12. The method as described in claim 9, characterized in that, The equivalent calculation includes using a transmission line calculation model with a similar structure to calculate the characteristic impedance, wherein: The similar structures include the wire harness being laid on a near-plane and the wire harness being laid in a groove, and The transmission line calculation model includes a stripline calculation model corresponding to the wiring harness being laid on a near-plane and a slot line calculation model corresponding to the wiring harness being laid in a slot.

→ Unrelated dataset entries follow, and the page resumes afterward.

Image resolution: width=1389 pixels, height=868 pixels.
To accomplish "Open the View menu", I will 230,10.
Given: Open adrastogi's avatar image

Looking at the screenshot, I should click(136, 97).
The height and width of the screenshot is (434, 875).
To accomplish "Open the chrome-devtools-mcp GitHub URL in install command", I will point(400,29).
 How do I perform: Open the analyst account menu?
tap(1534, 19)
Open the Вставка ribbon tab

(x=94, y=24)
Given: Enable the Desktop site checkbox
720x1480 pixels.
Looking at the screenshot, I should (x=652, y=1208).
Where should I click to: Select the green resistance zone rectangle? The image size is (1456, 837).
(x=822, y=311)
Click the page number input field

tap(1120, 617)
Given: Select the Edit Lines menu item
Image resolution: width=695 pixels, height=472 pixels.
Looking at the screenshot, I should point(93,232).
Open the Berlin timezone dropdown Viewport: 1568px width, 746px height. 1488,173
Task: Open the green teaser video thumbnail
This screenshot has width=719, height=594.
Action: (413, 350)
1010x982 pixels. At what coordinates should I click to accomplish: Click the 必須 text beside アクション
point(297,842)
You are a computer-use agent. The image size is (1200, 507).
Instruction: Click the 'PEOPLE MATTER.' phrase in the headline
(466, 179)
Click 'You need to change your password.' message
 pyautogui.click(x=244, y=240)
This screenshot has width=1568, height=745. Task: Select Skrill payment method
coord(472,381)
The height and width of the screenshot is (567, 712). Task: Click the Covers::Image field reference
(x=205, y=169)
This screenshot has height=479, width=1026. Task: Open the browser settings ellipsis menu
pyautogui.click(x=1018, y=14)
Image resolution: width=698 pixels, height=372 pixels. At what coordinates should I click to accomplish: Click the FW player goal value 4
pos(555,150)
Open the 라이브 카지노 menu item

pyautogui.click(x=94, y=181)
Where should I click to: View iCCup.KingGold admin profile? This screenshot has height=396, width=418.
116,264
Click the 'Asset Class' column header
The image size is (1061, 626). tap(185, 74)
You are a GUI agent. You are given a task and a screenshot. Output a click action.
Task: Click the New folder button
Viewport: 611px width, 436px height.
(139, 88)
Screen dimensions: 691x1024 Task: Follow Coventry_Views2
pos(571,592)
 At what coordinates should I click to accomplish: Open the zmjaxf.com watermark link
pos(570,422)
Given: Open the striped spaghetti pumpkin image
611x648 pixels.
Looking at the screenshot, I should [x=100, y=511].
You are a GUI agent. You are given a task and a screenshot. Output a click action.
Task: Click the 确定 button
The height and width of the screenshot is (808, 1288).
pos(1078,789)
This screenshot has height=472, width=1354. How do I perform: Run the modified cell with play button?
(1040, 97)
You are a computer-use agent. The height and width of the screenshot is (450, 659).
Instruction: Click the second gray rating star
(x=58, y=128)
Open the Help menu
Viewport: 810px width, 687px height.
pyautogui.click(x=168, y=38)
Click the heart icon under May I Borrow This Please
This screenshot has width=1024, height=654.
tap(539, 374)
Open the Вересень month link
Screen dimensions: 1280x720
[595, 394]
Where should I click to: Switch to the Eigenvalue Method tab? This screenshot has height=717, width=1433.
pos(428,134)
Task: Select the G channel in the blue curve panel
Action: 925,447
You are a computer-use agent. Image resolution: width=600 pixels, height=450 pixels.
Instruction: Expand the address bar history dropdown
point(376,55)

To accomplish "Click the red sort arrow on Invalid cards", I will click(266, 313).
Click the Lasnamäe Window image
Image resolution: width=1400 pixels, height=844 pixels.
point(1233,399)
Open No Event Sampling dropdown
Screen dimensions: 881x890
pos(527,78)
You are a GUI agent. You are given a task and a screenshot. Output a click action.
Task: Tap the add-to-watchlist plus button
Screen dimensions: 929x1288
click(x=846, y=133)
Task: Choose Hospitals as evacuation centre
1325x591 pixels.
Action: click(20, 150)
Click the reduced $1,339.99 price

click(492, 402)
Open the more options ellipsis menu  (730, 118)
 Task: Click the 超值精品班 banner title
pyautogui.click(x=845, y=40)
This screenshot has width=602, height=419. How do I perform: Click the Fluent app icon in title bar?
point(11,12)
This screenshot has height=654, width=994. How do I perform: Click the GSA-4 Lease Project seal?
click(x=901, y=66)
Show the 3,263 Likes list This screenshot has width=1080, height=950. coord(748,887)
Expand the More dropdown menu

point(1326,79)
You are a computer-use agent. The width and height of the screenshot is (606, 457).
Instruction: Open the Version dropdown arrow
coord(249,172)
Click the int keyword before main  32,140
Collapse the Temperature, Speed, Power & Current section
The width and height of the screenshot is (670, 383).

13. The method as described in claim 9, characterized in that, The matching resistor is connected to both ends of the harness and is used to reduce the spikes in the coupling current caused by reflection in the harness shielding layer, and the TVS device is used to suppress transient voltage.

14. The method as described in claim 9, characterized in that, The connection between the wire harness shielding layer and the aircraft body structure further includes: connecting the matching resistor and the TVS device between the wire harness connector and the wire harness tail accessory and mounting them on the wire harness.